• [EXERCISE GOAL] Every line of the entries that holds the word "label" is to be copied.

• [INFORMATION GIVEN]
------------------------------------

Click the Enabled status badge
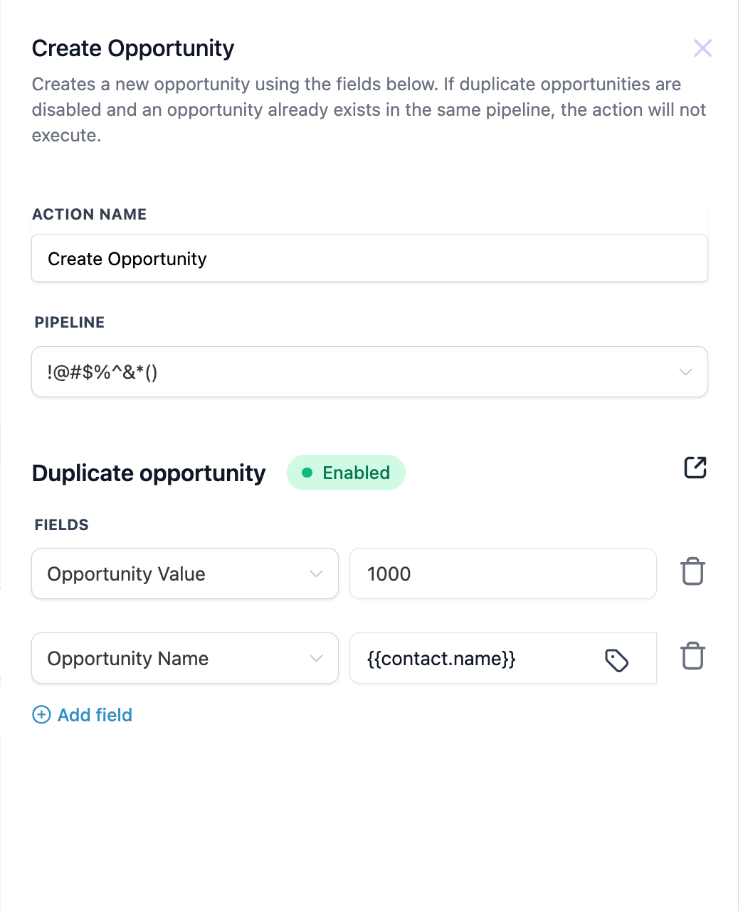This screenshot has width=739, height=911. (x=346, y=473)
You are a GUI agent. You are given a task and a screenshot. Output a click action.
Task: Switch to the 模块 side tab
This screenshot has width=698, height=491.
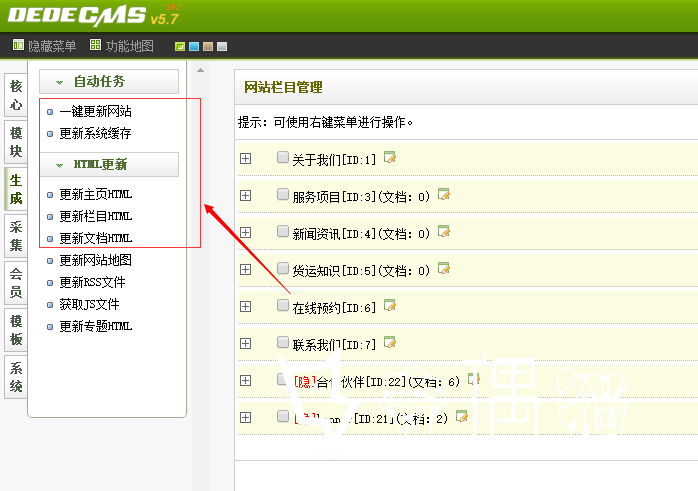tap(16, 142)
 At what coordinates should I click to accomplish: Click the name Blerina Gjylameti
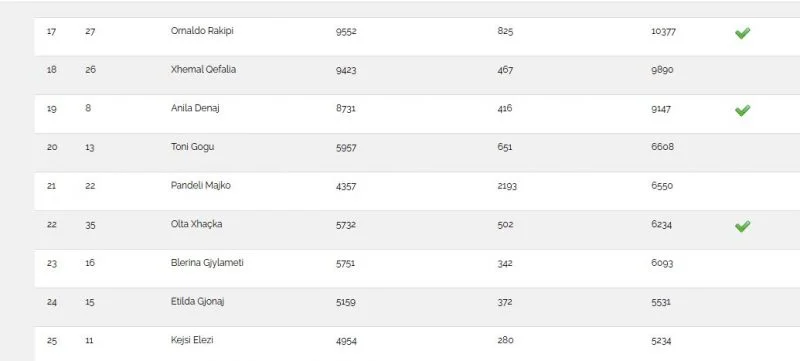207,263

------------------------------------

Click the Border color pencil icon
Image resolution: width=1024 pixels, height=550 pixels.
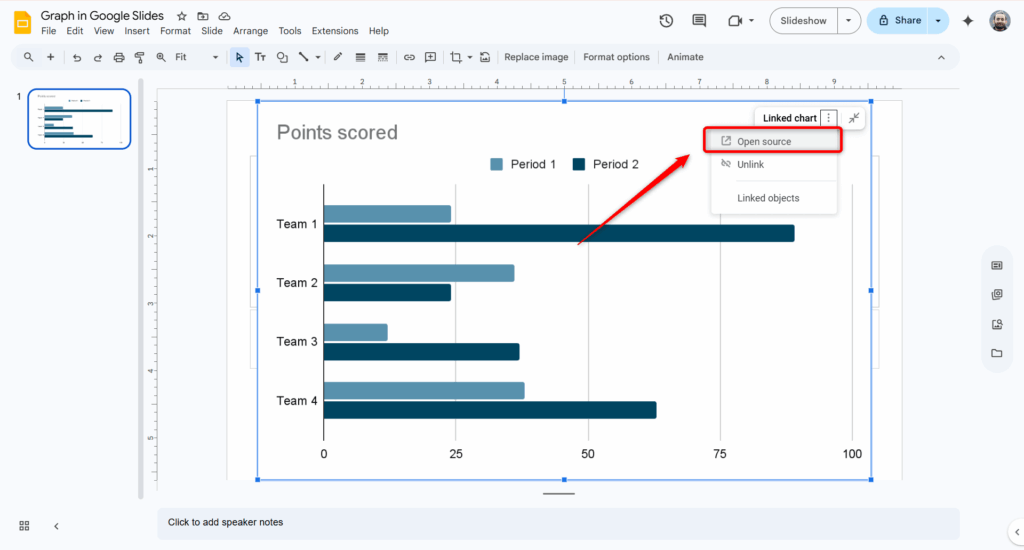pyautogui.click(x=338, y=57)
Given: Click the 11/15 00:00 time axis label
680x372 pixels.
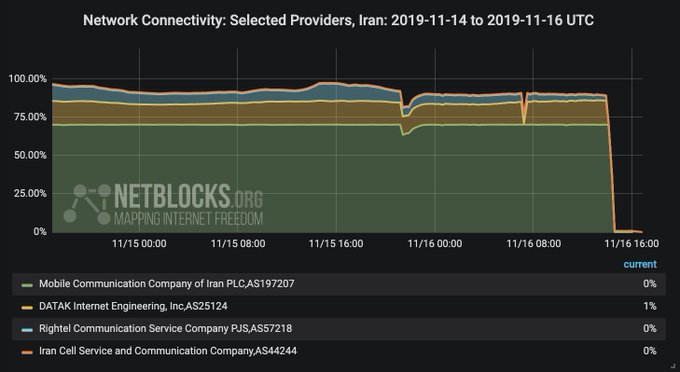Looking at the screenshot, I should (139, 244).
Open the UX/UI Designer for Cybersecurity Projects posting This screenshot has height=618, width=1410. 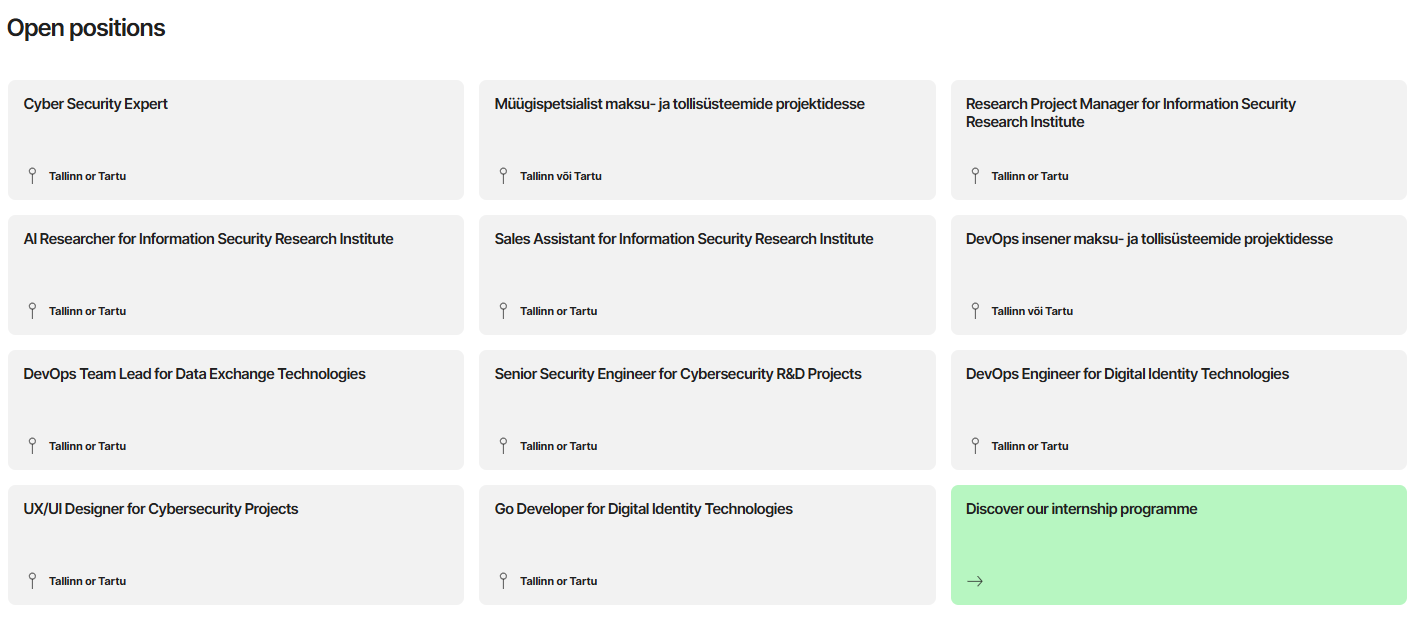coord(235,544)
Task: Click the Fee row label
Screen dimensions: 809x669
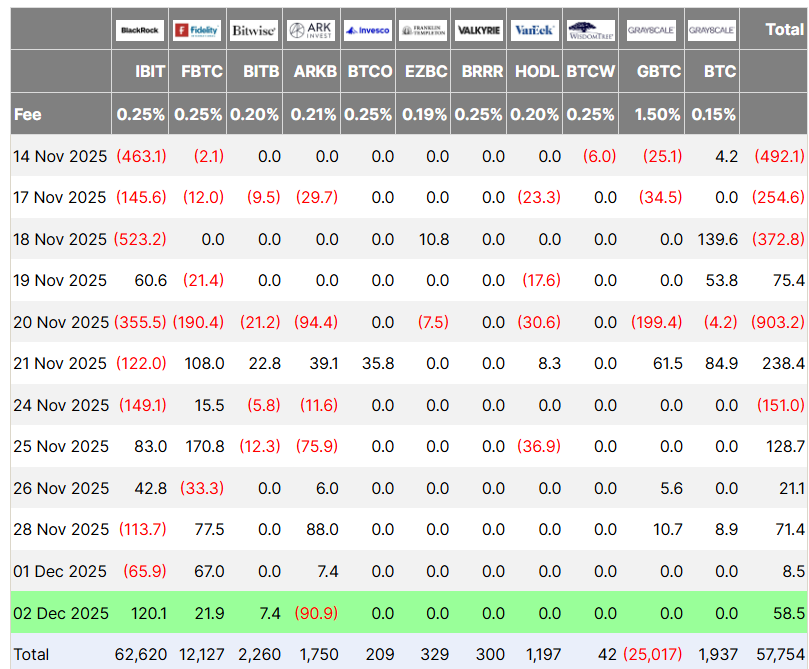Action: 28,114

------------------------------------

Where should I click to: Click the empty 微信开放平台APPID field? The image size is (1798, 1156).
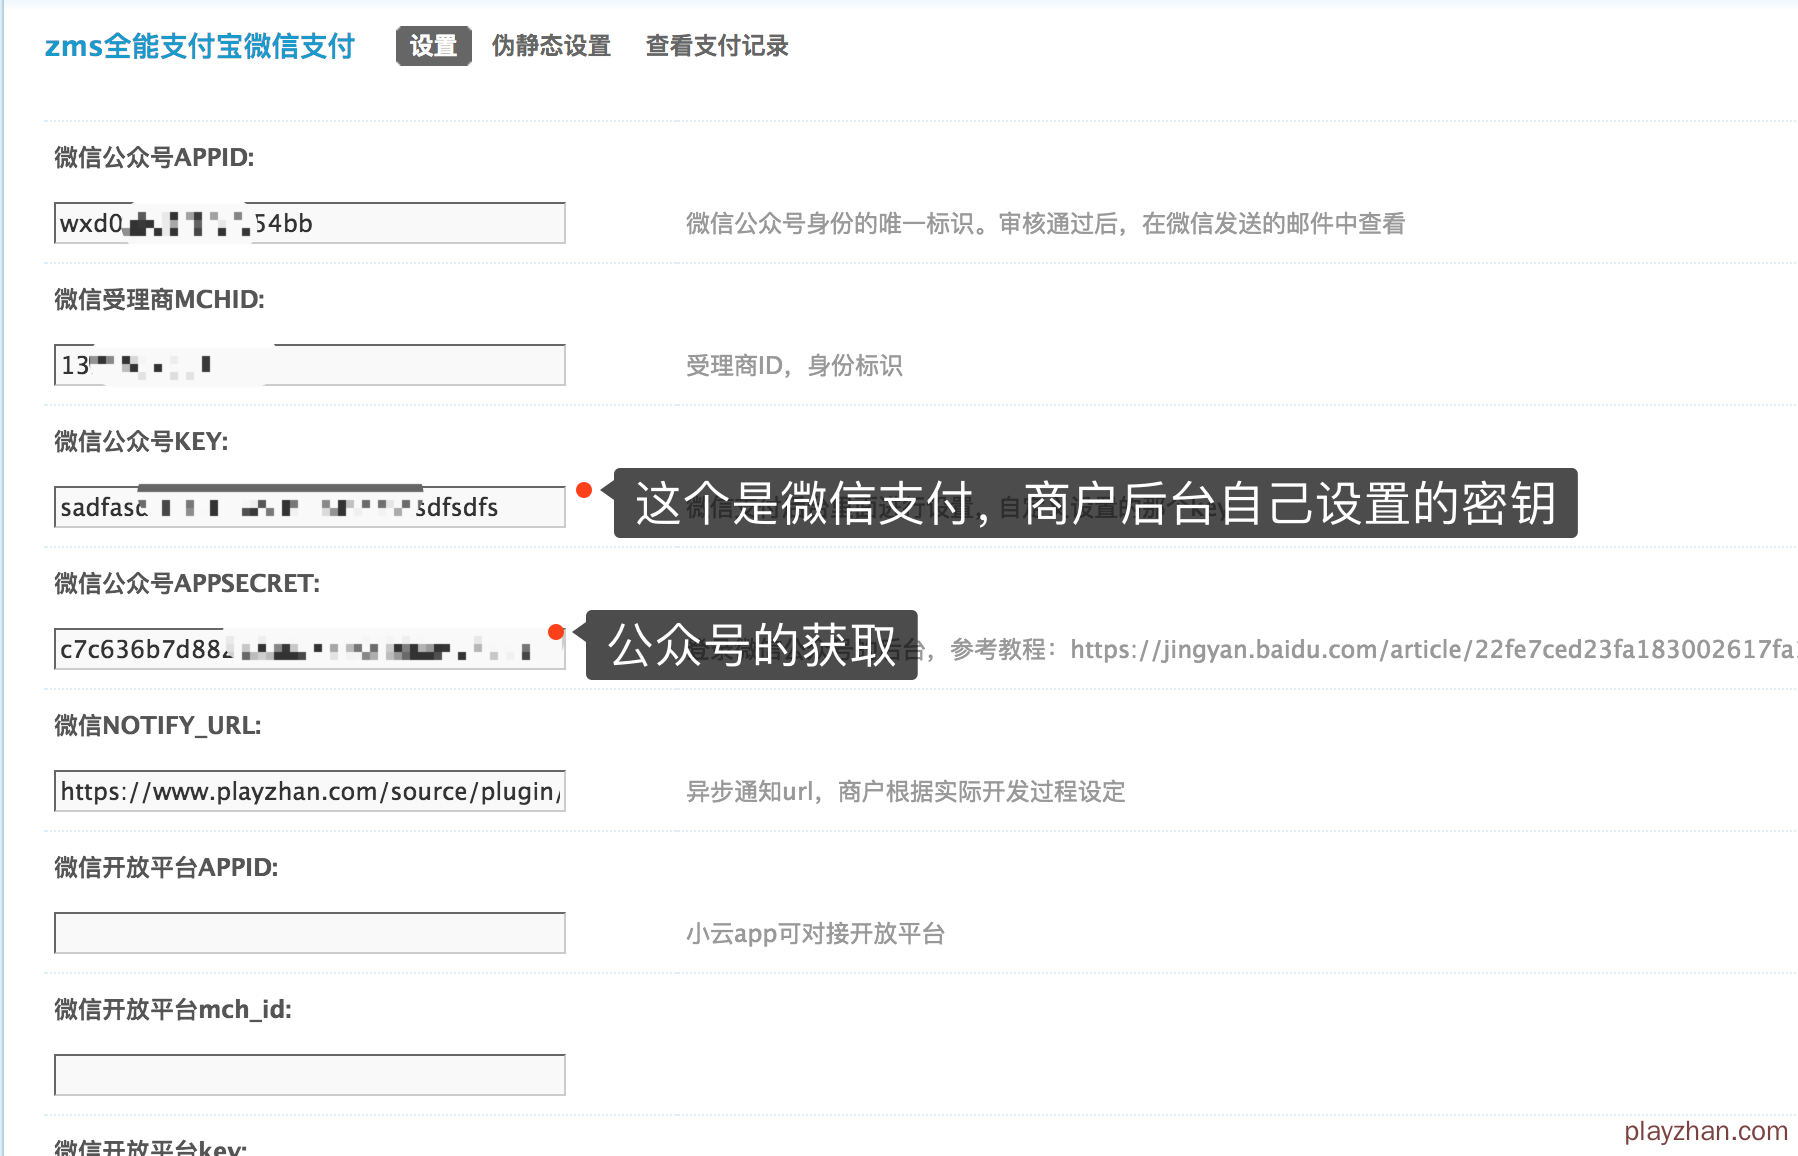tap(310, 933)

------------------------------------

• [ANSWER FOR THE TASK]
Given: Click the 11/15 00:00 time axis label
Task: Click the Fee row label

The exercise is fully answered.